◆ GOAL OF THE EXERCISE: Please set down each record exactly as it appears, but leave out any pictures.

◆ SOURCE MATERIAL:
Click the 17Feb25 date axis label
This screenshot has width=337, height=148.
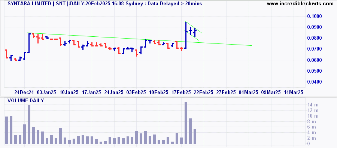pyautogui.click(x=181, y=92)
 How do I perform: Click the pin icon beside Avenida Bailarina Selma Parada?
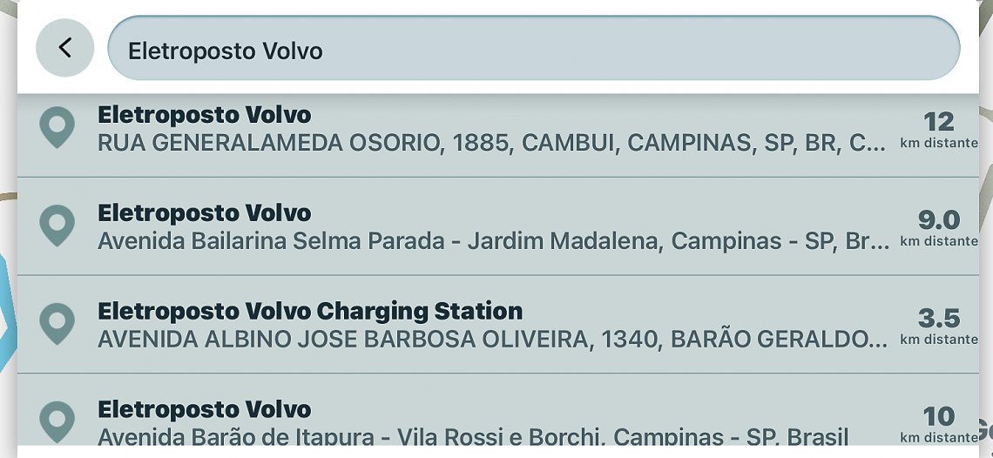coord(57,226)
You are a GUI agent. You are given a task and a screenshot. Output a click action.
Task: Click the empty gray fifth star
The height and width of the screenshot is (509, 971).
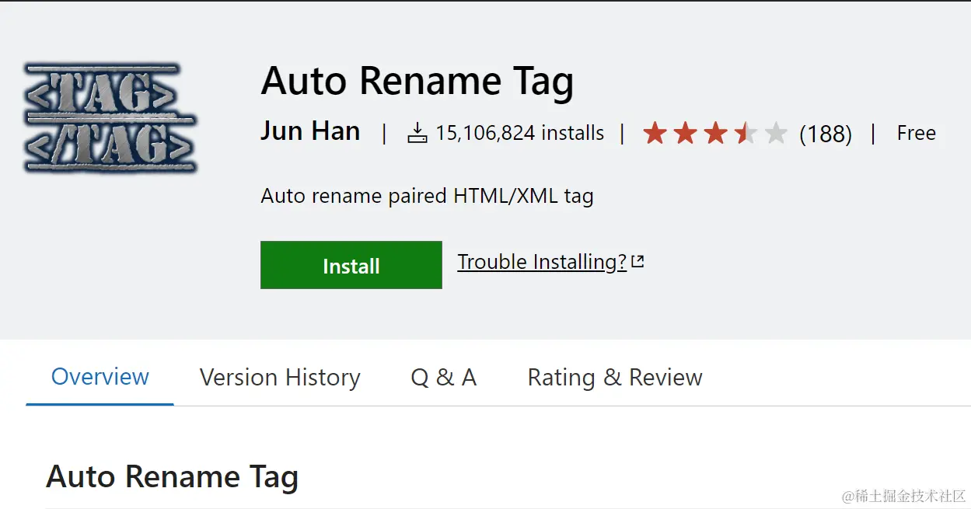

◆ RESPONSE:
Click the 17Feb25 date axis label
This screenshot has width=337, height=148.
pyautogui.click(x=181, y=92)
 How do I perform: Click the pin icon beside Avenida Bailarina Selma Parada?
coord(57,226)
You are a GUI agent. You are given a task and a screenshot. Output a click action.
Task: Click the empty gray fifth star
The height and width of the screenshot is (509, 971).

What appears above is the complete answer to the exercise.